The launch of RT (formerly Russia Today) in India has triggered significant concern among media analysts and international watchdogs, who view the network’s expansion as a calculated effort to reshape the regional information landscape. According to Precious Chatterje-Doody, a senior lecturer at the Open University and an expert on Russian disinformation, RT’s strategy is not to invent social controversies from whole cloth, but rather to skillfully exploit and amplify pre-existing public debates. By inserting itself into discussions about global inequalities or international power dynamics, RT effectively steers local sentiment in a direction that aligns with Kremlin foreign policy, often relying on historical revisionism and the peddling of false narratives, particularly regarding the war in Ukraine.

Reporters Without Borders (RSF) has documented a systematic pattern in RT India’s editorial output, which consistently frames the United States and Ukraine as “destabilizing forces” in the global order. These narratives are strategically woven into the broader discourse of India’s “rise to power,” positioning the Moscow-New Delhi partnership as an essential pillar of Indian sovereignty. This alignment was highlighted in March by a dedicated RT program on the Donbas region, which featured contributors from “International Reporters”—a platform identified by researchers as a Kremlin-funded influence operation that mimics journalistic conventions to propagate state-sanctioned disinformation.

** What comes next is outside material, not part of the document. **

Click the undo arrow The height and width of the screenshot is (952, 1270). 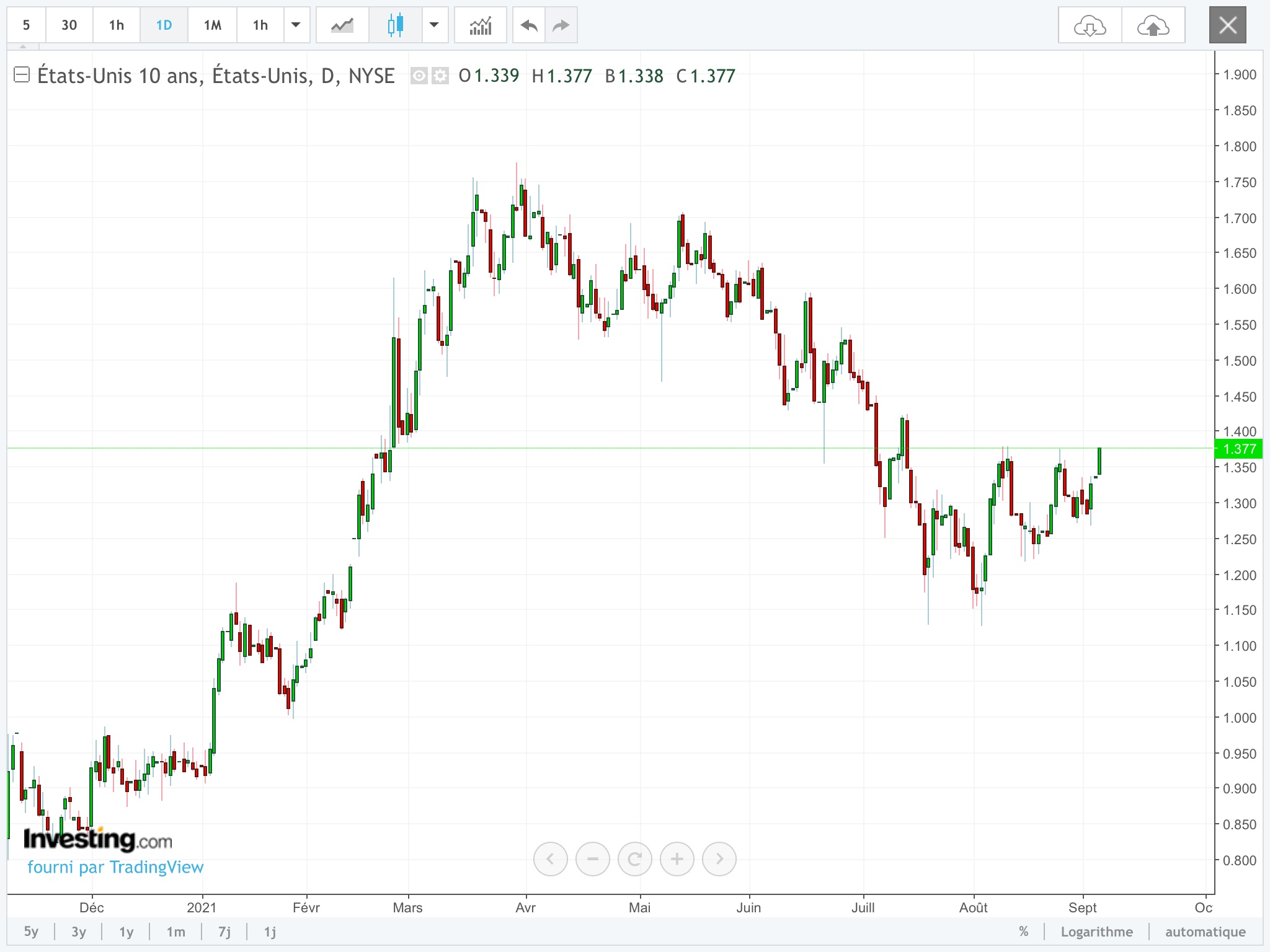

The fundamental danger, according to experts, lies in the convergence of RT’s geopolitical agenda with internal Indian political dynamics. Chatterje-Doody notes that RT has a long history of flirting with—or outright endorsing—conspiracy theories that permeate fragmented media environments. Because the ruling Bharatiya Janata Party (BJP) has its own track record of leveraging politically-motivated conspiracy theories, there is a clear risk of a “synergistic effect” where local political narratives harmonize with Russian state objectives. RT rarely operates in a silo; instead, it functions as a highly visible component of a much larger, often opaque, foreign policy apparatus designed to influence Western and emerging powers alike.

This cultural and informational penetration is underpinned by an aggressive rollout of media cooperation agreements solidified during Vladimir Putin’s state visit to India in December 2025. These deals represent a structural integration between the Kremlin and the Indian media establishment. Notably, the Press Trust of India has entered into a pact with the Russian state news agency TASS, while the National Media Group—a titan of Russian pro-Kremlin media—has signed far-reaching cooperation agreements with Prasar Bharati, India’s public broadcaster, which boasts a reach of 98% of the country’s population.

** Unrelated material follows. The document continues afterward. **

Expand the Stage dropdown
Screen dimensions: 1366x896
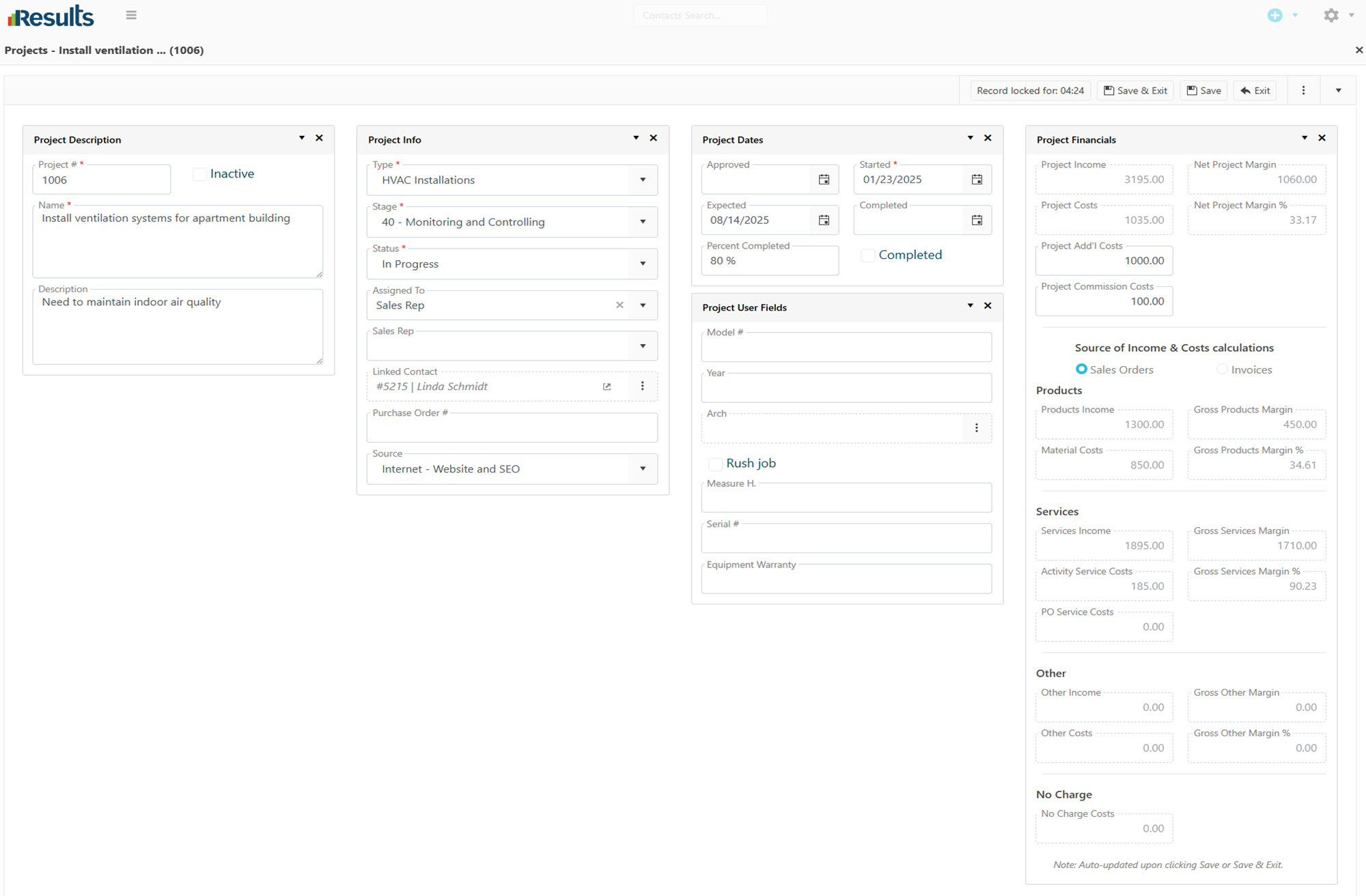642,222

The sheer scale of these partnerships is unprecedented. Prasar Bharati has inked multiple memorandums of understanding with a suite of Russian entities, including Gazprom-Media Holding and the parent company of RT, ANO TV-Novosti. Complementing these state-level agreements are private-sector collaborations, such as the strategic partnership between Asian News International (ANI) and the Izvestia Multimedia Information Center. By embedding Russian influence directly into the infrastructure of India’s most prominent news agencies and public media, the Kremlin has secured a potent mechanism to disseminate its worldview directly to hundreds of millions of Indian citizens.

Ultimately, the emergence of RT in India serves as a case study in how modern disinformation campaigns transcend traditional propaganda. By operating at the intersection of legitimate Indian national interests and anti-Western geopolitical rhetoric, Russia is effectively outsourcing its narrative to local platforms. As this network of partnerships deepens, the line between indigenous reporting and state-funded foreign influence grows increasingly thin, creating a complex media environment where the distinction between public interest journalism and strategic deception continues to erode.